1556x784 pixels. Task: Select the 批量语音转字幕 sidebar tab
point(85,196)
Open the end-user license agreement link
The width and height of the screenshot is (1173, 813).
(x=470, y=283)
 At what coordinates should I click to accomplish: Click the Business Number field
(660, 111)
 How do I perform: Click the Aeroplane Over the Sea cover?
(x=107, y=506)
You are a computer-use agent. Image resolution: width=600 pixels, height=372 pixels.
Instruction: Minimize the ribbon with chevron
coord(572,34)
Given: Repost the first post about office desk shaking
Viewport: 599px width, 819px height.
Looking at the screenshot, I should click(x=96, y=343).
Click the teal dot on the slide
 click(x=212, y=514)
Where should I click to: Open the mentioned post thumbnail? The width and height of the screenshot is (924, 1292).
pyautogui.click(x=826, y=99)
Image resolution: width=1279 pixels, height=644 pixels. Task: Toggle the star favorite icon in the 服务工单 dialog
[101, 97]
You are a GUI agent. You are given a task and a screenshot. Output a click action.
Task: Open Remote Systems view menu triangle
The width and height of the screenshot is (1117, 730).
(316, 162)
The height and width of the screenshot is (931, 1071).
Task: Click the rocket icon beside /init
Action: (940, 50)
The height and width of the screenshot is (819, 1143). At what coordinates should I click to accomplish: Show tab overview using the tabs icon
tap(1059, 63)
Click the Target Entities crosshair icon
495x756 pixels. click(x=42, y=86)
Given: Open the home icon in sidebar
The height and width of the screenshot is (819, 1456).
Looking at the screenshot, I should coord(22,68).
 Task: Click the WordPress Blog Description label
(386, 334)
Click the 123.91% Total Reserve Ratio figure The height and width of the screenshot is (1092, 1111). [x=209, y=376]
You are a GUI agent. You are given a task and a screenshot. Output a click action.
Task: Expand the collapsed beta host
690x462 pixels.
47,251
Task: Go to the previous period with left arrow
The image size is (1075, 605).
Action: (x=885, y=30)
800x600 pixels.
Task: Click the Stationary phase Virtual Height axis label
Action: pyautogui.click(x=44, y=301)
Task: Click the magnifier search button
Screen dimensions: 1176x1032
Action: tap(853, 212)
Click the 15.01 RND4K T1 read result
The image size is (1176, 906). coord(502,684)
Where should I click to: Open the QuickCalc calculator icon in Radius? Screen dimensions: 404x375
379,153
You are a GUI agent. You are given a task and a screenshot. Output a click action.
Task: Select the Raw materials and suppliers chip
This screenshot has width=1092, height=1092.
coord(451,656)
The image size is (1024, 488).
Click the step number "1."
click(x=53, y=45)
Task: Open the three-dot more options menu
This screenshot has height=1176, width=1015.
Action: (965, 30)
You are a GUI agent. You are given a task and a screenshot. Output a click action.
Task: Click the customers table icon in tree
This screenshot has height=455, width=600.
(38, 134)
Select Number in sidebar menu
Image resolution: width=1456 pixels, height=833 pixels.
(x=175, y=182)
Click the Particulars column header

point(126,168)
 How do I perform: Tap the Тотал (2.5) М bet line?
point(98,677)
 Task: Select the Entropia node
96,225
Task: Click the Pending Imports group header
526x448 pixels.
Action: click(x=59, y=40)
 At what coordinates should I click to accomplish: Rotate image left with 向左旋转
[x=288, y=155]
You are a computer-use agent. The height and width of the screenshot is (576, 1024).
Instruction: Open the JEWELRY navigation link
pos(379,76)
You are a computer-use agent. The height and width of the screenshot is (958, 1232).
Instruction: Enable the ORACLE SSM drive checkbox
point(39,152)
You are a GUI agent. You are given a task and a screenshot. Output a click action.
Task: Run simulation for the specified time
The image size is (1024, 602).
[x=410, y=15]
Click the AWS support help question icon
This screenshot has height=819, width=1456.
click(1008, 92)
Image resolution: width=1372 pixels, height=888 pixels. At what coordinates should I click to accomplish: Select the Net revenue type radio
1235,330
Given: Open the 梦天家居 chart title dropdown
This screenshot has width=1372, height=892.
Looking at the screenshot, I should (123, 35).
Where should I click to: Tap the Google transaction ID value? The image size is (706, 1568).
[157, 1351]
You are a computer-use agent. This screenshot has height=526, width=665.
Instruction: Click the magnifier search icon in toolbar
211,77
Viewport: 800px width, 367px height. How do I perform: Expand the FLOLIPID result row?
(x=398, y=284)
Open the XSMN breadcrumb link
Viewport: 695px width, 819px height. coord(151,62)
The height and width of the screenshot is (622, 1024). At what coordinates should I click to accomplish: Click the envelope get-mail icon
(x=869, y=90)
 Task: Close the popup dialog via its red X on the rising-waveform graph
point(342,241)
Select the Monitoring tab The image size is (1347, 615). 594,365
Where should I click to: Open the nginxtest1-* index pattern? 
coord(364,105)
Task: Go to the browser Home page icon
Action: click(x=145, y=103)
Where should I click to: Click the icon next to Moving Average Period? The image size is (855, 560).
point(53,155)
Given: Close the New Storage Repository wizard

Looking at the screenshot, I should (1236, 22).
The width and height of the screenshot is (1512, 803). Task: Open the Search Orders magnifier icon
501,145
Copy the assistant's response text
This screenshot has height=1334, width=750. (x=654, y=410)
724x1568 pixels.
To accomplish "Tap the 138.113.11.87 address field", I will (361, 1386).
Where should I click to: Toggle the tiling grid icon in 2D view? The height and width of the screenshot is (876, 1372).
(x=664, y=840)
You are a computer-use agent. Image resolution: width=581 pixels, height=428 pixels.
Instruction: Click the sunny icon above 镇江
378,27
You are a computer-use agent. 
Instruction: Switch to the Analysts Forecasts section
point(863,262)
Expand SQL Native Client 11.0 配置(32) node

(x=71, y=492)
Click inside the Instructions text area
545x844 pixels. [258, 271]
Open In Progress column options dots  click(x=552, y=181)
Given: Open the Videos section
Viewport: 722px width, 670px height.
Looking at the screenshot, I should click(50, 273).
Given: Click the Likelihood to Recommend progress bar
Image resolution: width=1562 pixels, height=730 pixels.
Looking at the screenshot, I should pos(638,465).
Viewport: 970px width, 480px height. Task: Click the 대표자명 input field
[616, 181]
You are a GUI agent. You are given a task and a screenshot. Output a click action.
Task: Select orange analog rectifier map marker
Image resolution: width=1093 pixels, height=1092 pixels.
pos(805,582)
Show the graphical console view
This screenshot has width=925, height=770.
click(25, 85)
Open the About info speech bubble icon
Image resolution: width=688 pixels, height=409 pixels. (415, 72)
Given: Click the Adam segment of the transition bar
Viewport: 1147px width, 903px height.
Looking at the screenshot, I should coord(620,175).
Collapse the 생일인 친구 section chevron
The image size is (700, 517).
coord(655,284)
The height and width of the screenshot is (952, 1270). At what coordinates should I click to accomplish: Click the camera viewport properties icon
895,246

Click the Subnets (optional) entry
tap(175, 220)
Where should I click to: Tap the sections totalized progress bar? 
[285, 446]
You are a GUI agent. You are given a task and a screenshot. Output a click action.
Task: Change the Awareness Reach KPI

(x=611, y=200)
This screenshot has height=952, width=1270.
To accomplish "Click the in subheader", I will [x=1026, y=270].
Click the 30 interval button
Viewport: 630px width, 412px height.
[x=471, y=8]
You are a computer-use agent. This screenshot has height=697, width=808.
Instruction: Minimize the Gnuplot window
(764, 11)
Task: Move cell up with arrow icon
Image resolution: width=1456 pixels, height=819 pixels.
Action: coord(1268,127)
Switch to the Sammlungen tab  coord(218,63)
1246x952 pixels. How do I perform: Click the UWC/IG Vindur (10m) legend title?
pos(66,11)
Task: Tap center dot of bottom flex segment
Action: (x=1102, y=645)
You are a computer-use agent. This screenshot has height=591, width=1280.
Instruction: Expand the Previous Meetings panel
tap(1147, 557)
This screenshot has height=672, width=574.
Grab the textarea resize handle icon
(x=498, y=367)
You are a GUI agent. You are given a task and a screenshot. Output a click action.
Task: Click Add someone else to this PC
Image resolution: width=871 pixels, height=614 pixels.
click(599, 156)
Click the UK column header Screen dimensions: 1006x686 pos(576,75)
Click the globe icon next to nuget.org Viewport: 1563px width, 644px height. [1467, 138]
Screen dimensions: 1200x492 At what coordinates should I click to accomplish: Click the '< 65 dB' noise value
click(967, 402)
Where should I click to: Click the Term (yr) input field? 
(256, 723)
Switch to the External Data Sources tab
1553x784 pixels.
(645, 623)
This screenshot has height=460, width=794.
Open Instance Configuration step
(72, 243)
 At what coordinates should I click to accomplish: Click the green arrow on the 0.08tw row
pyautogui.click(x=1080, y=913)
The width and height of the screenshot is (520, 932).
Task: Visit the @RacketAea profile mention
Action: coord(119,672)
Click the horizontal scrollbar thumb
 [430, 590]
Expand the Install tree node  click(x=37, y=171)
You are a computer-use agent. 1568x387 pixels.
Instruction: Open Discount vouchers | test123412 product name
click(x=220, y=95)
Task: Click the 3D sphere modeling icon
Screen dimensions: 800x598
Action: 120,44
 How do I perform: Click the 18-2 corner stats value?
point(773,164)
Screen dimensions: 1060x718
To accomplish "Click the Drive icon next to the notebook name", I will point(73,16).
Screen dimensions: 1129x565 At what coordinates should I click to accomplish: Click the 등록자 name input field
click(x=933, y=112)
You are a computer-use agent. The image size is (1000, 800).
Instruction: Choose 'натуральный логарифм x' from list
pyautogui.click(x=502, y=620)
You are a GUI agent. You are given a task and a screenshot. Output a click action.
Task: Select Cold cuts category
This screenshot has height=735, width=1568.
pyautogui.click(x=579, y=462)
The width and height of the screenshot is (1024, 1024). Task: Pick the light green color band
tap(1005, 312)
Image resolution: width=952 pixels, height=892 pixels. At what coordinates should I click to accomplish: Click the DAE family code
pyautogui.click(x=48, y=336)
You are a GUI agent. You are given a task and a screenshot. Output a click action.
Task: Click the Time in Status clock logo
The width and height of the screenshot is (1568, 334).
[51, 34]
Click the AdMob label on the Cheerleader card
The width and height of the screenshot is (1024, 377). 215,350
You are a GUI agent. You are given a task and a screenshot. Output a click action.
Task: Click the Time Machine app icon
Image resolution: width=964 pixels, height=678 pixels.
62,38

[TASK PROMPT] Rewrite the part that opens with the line containing "Open the About info speech bubble icon" and closes with the line containing "Action: (x=1102, y=645)", replacing "Gnuplot" with "Octave" and leaving everything else unchanged.

[SOLUTION TO THE PROBLEM]
Open the About info speech bubble icon
Image resolution: width=688 pixels, height=409 pixels. (415, 72)
Given: Click the Adam segment of the transition bar
Viewport: 1147px width, 903px height.
Looking at the screenshot, I should coord(620,175).
Collapse the 생일인 친구 section chevron
The image size is (700, 517).
coord(655,284)
The height and width of the screenshot is (952, 1270). At what coordinates should I click to accomplish: Click the camera viewport properties icon
895,246

Click the Subnets (optional) entry
tap(175, 220)
Where should I click to: Tap the sections totalized progress bar? 
[285, 446]
You are a GUI agent. You are given a task and a screenshot. Output a click action.
Task: Change the Awareness Reach KPI

(x=611, y=200)
This screenshot has height=952, width=1270.
To accomplish "Click the in subheader", I will [x=1026, y=270].
Click the 30 interval button
Viewport: 630px width, 412px height.
[x=471, y=8]
You are a computer-use agent. This screenshot has height=697, width=808.
Instruction: Minimize the Octave window
(764, 11)
Task: Move cell up with arrow icon
Image resolution: width=1456 pixels, height=819 pixels.
Action: coord(1268,127)
Switch to the Sammlungen tab  coord(218,63)
1246x952 pixels. How do I perform: Click the UWC/IG Vindur (10m) legend title?
pos(66,11)
Task: Tap center dot of bottom flex segment
Action: (x=1102, y=645)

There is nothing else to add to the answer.